- **A block of data**
____
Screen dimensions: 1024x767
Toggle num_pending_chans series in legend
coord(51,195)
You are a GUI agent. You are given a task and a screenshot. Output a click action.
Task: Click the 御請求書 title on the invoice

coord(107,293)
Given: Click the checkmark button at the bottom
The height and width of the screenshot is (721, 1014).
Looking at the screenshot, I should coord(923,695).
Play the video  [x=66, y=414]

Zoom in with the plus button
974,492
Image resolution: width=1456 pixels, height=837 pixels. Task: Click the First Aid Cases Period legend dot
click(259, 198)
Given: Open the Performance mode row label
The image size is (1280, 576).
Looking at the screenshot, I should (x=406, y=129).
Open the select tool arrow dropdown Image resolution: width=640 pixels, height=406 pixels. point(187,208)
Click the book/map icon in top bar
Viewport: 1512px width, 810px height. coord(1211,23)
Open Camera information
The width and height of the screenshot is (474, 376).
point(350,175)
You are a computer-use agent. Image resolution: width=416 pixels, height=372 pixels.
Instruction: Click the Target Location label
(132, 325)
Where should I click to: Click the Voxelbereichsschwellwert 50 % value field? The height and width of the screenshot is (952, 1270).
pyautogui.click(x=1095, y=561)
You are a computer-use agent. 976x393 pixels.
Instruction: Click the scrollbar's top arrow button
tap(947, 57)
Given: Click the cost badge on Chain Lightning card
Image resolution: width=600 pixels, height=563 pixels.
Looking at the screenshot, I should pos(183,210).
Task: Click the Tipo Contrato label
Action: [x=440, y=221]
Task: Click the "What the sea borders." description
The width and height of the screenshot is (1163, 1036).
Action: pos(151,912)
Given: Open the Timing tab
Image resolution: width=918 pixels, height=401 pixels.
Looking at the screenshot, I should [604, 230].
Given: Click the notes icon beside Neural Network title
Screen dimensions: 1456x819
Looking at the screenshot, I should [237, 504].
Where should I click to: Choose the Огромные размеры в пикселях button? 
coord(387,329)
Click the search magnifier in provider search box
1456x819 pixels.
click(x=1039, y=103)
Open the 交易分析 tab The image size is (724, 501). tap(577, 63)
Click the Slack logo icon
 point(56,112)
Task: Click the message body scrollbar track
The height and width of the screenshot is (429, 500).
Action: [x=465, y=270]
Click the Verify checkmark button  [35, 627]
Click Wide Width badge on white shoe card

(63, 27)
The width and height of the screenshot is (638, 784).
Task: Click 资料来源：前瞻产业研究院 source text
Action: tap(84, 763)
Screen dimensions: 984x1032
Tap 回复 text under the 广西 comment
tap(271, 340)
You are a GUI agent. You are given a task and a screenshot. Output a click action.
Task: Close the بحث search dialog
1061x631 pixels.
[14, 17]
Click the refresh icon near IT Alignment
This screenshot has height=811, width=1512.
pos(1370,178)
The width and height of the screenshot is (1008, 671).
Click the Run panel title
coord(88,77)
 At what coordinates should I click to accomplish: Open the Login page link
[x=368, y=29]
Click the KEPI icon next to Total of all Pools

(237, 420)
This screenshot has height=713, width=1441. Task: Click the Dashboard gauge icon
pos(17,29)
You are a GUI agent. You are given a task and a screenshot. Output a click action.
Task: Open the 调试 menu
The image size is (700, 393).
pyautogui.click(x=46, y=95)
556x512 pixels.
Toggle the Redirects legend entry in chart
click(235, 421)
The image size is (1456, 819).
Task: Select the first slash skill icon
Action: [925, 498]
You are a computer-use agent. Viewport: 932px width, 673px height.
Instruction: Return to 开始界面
____
- **DIRECTIONS FOR THIS TASK**
Copy out every row of the block above without changing anything.

- **RESULT**
Screen dimensions: 1024x767
Toggle num_pending_chans series in legend
coord(51,195)
You are a GUI agent. You are given a task and a screenshot. Output a click action.
Task: Click the 御請求書 title on the invoice

coord(107,293)
Given: Click the checkmark button at the bottom
The height and width of the screenshot is (721, 1014).
Looking at the screenshot, I should coord(923,695).
Play the video  [x=66, y=414]

Zoom in with the plus button
974,492
Image resolution: width=1456 pixels, height=837 pixels. Task: Click the First Aid Cases Period legend dot
click(259, 198)
Given: Open the Performance mode row label
The image size is (1280, 576).
Looking at the screenshot, I should (x=406, y=129).
Open the select tool arrow dropdown Image resolution: width=640 pixels, height=406 pixels. point(187,208)
Click the book/map icon in top bar
Viewport: 1512px width, 810px height. coord(1211,23)
Open Camera information
The width and height of the screenshot is (474, 376).
point(350,175)
You are a computer-use agent. Image resolution: width=416 pixels, height=372 pixels.
Instruction: Click the Target Location label
(132, 325)
Where should I click to: Click the Voxelbereichsschwellwert 50 % value field? The height and width of the screenshot is (952, 1270).
pyautogui.click(x=1095, y=561)
You are a computer-use agent. 976x393 pixels.
Instruction: Click the scrollbar's top arrow button
tap(947, 57)
Given: Click the cost badge on Chain Lightning card
Image resolution: width=600 pixels, height=563 pixels.
Looking at the screenshot, I should pos(183,210).
Task: Click the Tipo Contrato label
Action: [x=440, y=221]
Task: Click the "What the sea borders." description
The width and height of the screenshot is (1163, 1036).
Action: pos(151,912)
Given: Open the Timing tab
Image resolution: width=918 pixels, height=401 pixels.
Looking at the screenshot, I should [604, 230].
Given: Click the notes icon beside Neural Network title
Screen dimensions: 1456x819
Looking at the screenshot, I should [237, 504].
Where should I click to: Choose the Огромные размеры в пикселях button? 
coord(387,329)
Click the search magnifier in provider search box
1456x819 pixels.
click(x=1039, y=103)
Open the 交易分析 tab The image size is (724, 501). tap(577, 63)
Click the Slack logo icon
 point(56,112)
Task: Click the message body scrollbar track
The height and width of the screenshot is (429, 500).
Action: [x=465, y=270]
Click the Verify checkmark button  [35, 627]
Click Wide Width badge on white shoe card

(63, 27)
The width and height of the screenshot is (638, 784).
Task: Click 资料来源：前瞻产业研究院 source text
Action: tap(84, 763)
Screen dimensions: 984x1032
Tap 回复 text under the 广西 comment
tap(271, 340)
You are a GUI agent. You are given a task and a screenshot. Output a click action.
Task: Close the بحث search dialog
1061x631 pixels.
[14, 17]
Click the refresh icon near IT Alignment
This screenshot has height=811, width=1512.
pos(1370,178)
The width and height of the screenshot is (1008, 671).
Click the Run panel title
coord(88,77)
 At what coordinates should I click to accomplish: Open the Login page link
[x=368, y=29]
Click the KEPI icon next to Total of all Pools

(237, 420)
This screenshot has height=713, width=1441. Task: Click the Dashboard gauge icon
pos(17,29)
You are a GUI agent. You are given a task and a screenshot. Output a click action.
Task: Open the 调试 menu
The image size is (700, 393).
pyautogui.click(x=46, y=95)
556x512 pixels.
Toggle the Redirects legend entry in chart
click(235, 421)
The image size is (1456, 819).
Task: Select the first slash skill icon
Action: [925, 498]
You are a computer-use agent. Viewport: 932px width, 673px height.
Instruction: Return to 开始界面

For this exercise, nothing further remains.